(Textauszug)
□ □ □ □
Berlin – Die Ampel will die gesetzliche Rente mit einer Reform der Finanzierungswege auf solidere Beine stellen. Dazu stellten am Dienstag (5. März) Arbeitsminister Hubertus Heil (SPD) und Finanzminister Christian Lindner (FDP) das Rentenpaket II vor, dessen zentraler Baustein das Generationenkapital ist. Dadurch soll die Rentenkasse in den 2030er Jahren mit einer Rendite aus dem Kapitalmarkt aufgestockt werden, um so Beitragszahler zu entlasten. Das ist zumindest die Idee – ob der Plan aufgeht, steht auf einem anderen Papier.

Rentenpaket II: So soll die Aktienrente funktionieren

Die „Aktienrente“ der Bundesregierung ist eigentlich keine wirkliche Aktienrente, auch wenn sie oft so genannt wird. Die FDP hatte sich eigentlich gewünscht, dass die Beiträge, die Arbeitnehmer in die Rentenkasse jeden Monat einzahlen, direkt auf dem Kapitalmarkt angelegt werden, zumindest in Teilen. Vorbild sollte Schweden sein: Dort werden 2,5 Prozent der Beiträge in Aktien angelegt. Die Schweden dürfen dabei entscheiden, ob sie ihre Beiträge privat anlegen oder in den staatlich geführten Fonds kippen.

Dieses Modell wurde für Deutschland aber abgelehnt. Stattdessen macht jetzt der Staat neue Schulden und legt 12 Milliarden Euro am Kapitalmarkt an, idealerweise wird dieser Kapitalstock jährlich aufgefüllt. Am Ende sollen 200 Milliarden Euro für die Rentenkasse zur Verfügung stehen. Die Ampel rechnet mit Renditen von acht Prozent, basierend auf vergangene Entwicklungen am Aktienmarkt. Ab Mitte der 2030er Jahre soll dieses Geld, inklusive Rendite von hoffentlich rund acht Prozent, der Rentenversicherung zugutekommen. Das heißt, ab dann hat die Rentenkasse eine zusätzliche Einnahmequelle: neben den Beiträgen der Arbeitnehmer und dem Zuschuss der Bundesregierung dann noch das Geld aus dem Kapitalmarkt.

Christian Lindner (FDP) und Hubertus Heil (SPD) haben das Rentenpaket II vorgestellt.
Christian Lindner (FDP) und Hubertus Heil (SPD) haben das Rentenpaket II vorgestellt. © Michael Kappeler/dpa

Doch es gibt einen ganz großen Haken an der Geschichte, der von Kritikern sofort erkannt wurde: Was, wenn sich der Aktienmarkt nicht so entwickelt, wie die Bundesregierung hofft? Im schlimmsten Fall macht der Staat mit seiner Investition am Ende einen Verlust – dann hätte die Rentenversicherung weniger Geld, als jetzt investiert wurde.
□ □ □ □
(Deine Aufgabe)
Beantworte zum Text über das Rentenpaket II diese Fragen:
(a) An welchem Tag stellten Heil und Lindner das Rentenpaket II vor?
(b) Wie viel Prozent der Beiträge werden in Schweden in Aktien angelegt?
(c) Wie viel Geld soll am Ende für die Rentenkasse zur Verfügung stehen?

(Gegebene Zeilen)
□ □ □ □
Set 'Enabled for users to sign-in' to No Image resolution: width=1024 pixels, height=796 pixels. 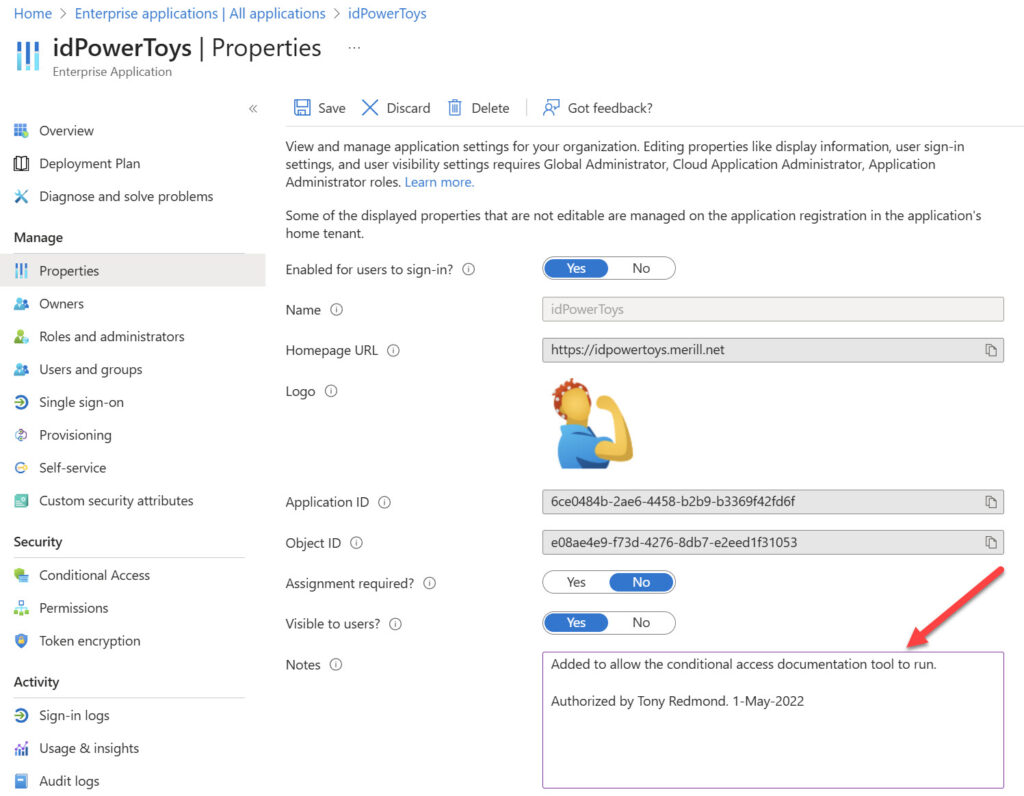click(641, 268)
□ □ □ □
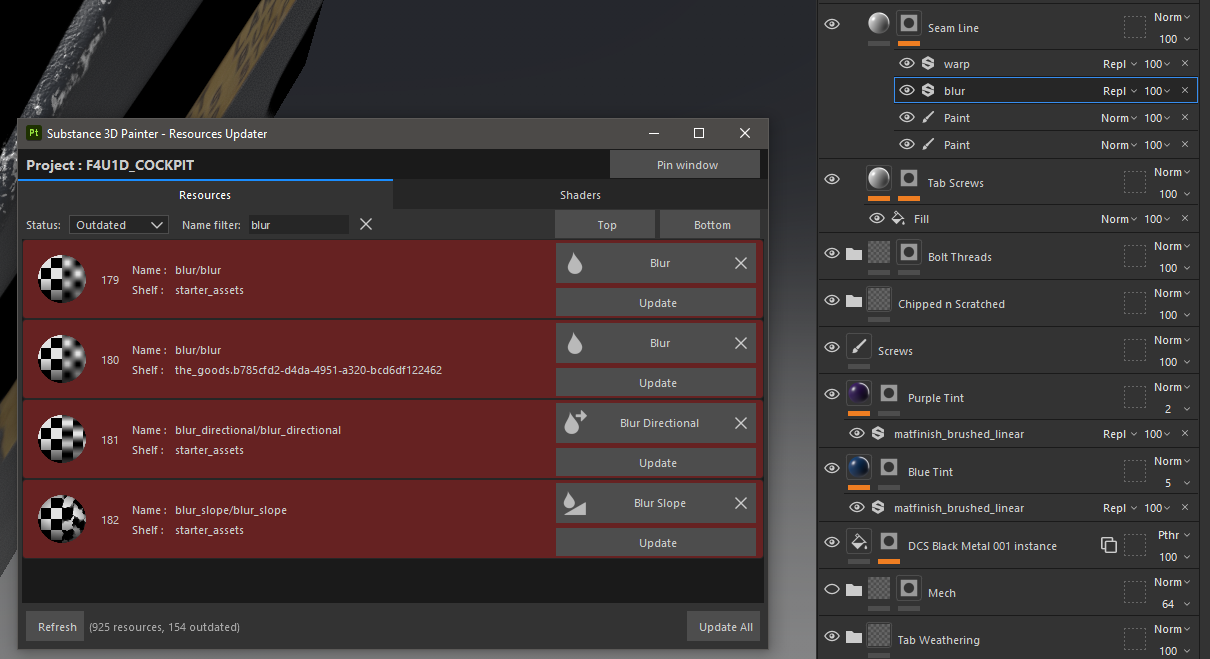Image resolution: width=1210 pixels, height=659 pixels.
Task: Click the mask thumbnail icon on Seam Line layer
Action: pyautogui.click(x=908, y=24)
□ □ □ □
(Lösung)
(a) Am Dienstag, dem 5. März.
(b) 2,5 Prozent.
(c) 200 Milliarden Euro.